◆ Work instructions ◆
Give the data again exactly, from its opening line through the line in which "Deep Tissue Massage (344, 558)" appears.

Source data:
---

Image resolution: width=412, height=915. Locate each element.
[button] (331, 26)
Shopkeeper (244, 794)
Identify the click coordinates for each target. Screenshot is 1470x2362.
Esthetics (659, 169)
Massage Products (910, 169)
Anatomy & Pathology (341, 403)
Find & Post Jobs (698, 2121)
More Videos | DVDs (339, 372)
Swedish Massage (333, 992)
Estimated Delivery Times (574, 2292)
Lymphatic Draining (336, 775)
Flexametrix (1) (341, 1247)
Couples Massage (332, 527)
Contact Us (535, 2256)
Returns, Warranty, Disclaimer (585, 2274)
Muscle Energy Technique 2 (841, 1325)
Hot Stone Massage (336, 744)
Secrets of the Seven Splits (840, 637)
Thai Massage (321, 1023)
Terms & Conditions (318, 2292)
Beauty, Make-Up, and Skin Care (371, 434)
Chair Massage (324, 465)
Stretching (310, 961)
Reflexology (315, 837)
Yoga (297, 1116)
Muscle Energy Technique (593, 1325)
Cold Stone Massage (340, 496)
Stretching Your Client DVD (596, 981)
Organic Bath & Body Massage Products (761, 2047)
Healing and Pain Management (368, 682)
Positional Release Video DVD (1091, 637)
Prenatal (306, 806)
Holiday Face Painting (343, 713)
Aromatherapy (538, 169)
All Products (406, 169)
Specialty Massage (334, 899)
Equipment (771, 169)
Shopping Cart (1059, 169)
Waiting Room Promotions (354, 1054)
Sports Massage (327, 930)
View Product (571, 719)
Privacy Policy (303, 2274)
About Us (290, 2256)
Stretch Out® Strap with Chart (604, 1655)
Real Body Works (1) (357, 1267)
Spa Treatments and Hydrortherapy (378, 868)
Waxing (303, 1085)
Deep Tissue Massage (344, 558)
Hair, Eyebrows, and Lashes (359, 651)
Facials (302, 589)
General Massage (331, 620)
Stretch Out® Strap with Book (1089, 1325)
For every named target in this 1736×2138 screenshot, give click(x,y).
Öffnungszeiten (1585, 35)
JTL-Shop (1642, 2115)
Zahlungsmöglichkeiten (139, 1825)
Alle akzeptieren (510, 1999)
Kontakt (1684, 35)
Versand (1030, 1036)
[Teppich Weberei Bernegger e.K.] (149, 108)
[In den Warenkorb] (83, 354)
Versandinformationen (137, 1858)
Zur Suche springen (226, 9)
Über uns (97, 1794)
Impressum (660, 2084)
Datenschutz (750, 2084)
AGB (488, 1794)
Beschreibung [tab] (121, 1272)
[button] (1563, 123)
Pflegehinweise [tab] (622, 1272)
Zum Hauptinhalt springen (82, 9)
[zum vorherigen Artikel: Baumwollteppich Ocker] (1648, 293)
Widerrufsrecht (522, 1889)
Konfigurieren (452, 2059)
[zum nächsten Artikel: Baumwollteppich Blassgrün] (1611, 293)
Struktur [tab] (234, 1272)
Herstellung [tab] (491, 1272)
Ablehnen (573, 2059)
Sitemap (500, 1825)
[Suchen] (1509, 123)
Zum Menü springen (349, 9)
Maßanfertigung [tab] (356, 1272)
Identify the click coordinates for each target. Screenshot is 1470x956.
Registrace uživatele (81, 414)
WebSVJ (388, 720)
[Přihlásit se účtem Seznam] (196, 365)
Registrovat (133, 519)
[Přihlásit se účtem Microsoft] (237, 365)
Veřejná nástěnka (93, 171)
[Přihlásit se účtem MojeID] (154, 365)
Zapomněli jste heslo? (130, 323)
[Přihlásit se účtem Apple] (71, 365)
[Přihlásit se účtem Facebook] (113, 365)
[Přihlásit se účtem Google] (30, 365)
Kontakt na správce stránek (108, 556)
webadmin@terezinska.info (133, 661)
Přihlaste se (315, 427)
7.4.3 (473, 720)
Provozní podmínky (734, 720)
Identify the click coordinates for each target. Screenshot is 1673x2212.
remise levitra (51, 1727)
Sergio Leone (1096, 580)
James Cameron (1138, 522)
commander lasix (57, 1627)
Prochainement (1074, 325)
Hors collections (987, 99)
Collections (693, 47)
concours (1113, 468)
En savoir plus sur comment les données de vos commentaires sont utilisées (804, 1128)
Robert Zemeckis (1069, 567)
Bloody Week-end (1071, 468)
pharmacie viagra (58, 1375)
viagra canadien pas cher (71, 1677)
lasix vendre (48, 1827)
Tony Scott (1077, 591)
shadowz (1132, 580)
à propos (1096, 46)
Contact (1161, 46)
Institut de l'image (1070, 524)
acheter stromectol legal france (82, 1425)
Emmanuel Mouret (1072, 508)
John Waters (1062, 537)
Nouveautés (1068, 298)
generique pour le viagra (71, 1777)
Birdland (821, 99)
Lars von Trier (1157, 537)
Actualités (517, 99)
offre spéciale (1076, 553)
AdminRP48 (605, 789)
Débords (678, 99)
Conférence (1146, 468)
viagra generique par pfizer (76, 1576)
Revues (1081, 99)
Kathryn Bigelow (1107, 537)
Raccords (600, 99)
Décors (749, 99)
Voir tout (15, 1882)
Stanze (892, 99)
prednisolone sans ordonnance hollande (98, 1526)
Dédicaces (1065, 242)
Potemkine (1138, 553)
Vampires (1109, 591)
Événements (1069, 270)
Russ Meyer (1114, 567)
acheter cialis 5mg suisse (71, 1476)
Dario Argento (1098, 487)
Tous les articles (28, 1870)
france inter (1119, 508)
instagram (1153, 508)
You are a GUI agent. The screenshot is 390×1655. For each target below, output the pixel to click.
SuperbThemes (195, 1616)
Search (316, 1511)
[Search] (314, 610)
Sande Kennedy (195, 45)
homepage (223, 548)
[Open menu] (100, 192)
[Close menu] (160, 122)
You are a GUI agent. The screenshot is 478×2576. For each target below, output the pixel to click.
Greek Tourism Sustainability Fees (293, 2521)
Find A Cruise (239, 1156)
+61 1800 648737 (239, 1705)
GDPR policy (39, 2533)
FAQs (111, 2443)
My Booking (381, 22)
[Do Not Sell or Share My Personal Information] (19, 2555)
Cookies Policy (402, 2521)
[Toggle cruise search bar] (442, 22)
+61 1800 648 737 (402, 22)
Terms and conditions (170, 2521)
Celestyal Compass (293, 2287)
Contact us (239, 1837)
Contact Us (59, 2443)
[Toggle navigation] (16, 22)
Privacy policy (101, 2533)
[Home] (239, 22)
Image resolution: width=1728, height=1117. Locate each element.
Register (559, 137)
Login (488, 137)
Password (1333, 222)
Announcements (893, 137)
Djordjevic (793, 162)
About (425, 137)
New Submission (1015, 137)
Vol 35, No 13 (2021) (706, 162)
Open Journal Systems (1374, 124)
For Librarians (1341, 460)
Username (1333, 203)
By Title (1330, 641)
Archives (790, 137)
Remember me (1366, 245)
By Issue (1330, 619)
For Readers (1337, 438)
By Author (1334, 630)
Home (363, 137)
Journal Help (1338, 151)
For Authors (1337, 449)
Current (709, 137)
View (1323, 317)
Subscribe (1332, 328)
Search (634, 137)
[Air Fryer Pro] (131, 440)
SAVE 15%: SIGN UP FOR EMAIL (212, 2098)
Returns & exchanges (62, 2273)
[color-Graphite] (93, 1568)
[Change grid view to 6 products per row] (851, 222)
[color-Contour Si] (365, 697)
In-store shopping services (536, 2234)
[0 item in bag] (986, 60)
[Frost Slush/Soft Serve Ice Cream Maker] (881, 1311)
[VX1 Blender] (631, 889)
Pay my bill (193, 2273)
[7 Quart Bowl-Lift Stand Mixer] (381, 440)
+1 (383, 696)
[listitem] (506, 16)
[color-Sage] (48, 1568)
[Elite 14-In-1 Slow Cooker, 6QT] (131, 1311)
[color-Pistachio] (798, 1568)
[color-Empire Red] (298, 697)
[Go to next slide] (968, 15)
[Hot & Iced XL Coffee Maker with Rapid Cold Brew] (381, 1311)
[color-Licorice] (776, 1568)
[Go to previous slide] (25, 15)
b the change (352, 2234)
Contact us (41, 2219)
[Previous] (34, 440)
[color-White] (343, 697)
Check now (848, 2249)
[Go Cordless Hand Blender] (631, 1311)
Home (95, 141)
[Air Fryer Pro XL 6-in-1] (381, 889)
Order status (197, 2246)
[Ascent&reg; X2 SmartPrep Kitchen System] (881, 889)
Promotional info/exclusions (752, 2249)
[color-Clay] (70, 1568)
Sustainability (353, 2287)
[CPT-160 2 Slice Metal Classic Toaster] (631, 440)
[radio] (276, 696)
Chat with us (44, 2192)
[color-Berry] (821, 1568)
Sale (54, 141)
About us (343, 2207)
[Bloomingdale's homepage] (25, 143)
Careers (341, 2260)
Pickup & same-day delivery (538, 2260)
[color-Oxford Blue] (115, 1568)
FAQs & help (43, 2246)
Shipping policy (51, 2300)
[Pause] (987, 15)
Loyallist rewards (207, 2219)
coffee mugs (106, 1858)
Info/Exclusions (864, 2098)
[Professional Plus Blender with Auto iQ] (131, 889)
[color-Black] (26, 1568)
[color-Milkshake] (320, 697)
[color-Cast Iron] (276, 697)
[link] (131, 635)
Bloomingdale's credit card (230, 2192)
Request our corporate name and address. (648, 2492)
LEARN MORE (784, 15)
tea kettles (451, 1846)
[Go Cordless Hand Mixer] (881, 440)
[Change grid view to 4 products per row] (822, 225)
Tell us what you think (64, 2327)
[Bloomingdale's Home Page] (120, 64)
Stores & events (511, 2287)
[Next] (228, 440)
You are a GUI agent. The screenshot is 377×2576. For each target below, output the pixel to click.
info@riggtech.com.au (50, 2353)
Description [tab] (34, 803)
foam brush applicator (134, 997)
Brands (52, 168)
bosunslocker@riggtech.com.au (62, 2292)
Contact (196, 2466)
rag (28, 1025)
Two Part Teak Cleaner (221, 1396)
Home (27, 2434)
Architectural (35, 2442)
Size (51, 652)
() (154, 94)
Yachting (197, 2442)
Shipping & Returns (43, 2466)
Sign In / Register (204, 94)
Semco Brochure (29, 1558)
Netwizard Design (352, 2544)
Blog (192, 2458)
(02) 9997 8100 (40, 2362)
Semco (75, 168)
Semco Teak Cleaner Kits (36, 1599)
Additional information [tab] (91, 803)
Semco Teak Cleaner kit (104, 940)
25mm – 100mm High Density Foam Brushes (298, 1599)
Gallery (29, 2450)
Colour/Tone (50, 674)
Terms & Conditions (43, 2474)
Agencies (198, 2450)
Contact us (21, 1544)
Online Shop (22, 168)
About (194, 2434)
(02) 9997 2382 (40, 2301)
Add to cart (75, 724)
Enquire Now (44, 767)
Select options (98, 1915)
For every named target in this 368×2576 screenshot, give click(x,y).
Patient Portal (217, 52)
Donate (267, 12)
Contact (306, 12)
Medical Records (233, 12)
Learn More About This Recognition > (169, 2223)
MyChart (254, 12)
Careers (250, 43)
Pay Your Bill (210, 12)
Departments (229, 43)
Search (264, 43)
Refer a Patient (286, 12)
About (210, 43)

---

◆ Response ◆
Image resolution: width=412, height=915. Locate each element.
[button] (331, 26)
Shopkeeper (244, 794)
Identify the click coordinates for each target. Screenshot is 1470x2362.
Esthetics (659, 169)
Massage Products (910, 169)
Anatomy & Pathology (341, 403)
Find & Post Jobs (698, 2121)
More Videos | DVDs (339, 372)
Swedish Massage (333, 992)
Estimated Delivery Times (574, 2292)
Lymphatic Draining (336, 775)
Flexametrix (1) (341, 1247)
Couples Massage (332, 527)
Contact Us (535, 2256)
Returns, Warranty, Disclaimer (585, 2274)
Muscle Energy Technique 2 (841, 1325)
Hot Stone Massage (336, 744)
Secrets of the Seven Splits (840, 637)
Thai Massage (321, 1023)
Terms & Conditions (318, 2292)
Beauty, Make-Up, and Skin Care (371, 434)
Chair Massage (324, 465)
Stretching (310, 961)
Reflexology (315, 837)
Yoga (297, 1116)
Muscle Energy Technique (593, 1325)
Cold Stone Massage (340, 496)
Stretching Your Client DVD (596, 981)
Organic Bath & Body Massage Products (761, 2047)
Healing and Pain Management (368, 682)
Positional Release Video DVD (1091, 637)
Prenatal (306, 806)
Holiday Face Painting (343, 713)
Aromatherapy (538, 169)
All Products (406, 169)
Specialty Massage (334, 899)
Equipment (771, 169)
Shopping Cart (1059, 169)
Waiting Room Promotions (354, 1054)
Sports Massage (327, 930)
View Product (571, 719)
Privacy Policy (303, 2274)
About Us (290, 2256)
Stretch Out® Strap with Chart (604, 1655)
Real Body Works (1) (357, 1267)
Spa Treatments and Hydrortherapy (378, 868)
Waxing (303, 1085)
Deep Tissue Massage (344, 558)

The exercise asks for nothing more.